▸ Work required:
Taking the line with "Connections (146, 919)" as the first and the line with "EN (816, 13)" as the last, set down exactly every line in that range from the entries below, and no more.

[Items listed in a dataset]
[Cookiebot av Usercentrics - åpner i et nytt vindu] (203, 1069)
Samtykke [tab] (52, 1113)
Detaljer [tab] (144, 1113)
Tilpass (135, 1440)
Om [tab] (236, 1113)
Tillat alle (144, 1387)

==

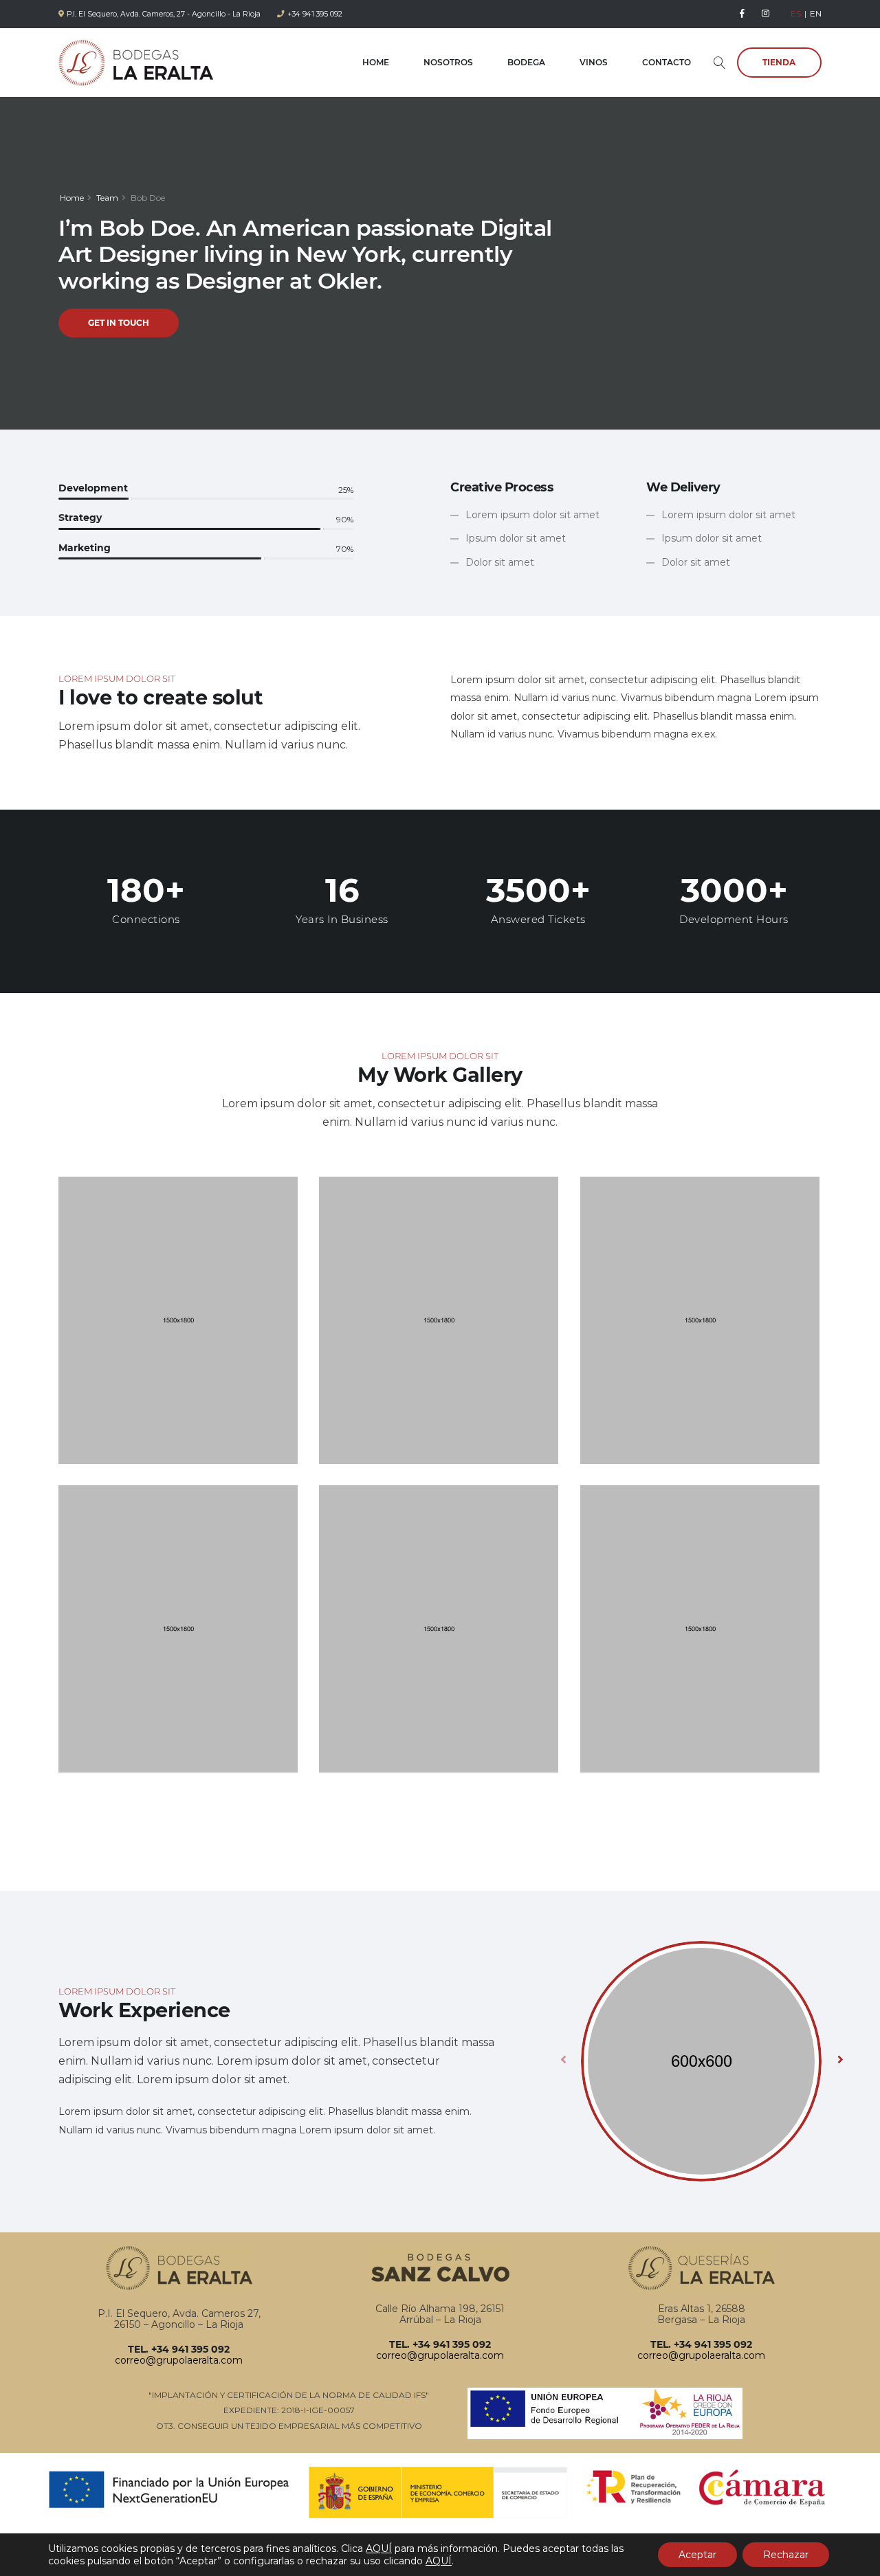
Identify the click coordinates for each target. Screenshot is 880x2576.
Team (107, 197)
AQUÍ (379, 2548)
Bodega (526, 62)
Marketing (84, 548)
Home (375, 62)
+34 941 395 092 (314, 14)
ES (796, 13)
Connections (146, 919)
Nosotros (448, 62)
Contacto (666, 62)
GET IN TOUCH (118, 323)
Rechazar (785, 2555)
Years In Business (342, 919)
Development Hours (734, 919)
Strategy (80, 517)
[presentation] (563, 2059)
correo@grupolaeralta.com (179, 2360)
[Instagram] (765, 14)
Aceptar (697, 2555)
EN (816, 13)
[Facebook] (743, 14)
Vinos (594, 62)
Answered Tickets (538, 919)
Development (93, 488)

▸ Answer for the task:
Connections (146, 919)
Nosotros (448, 62)
Contacto (666, 62)
GET IN TOUCH (118, 323)
Rechazar (785, 2555)
Years In Business (342, 919)
Development Hours (734, 919)
Strategy (80, 517)
[presentation] (563, 2059)
correo@grupolaeralta.com (179, 2360)
[Instagram] (765, 14)
Aceptar (697, 2555)
EN (816, 13)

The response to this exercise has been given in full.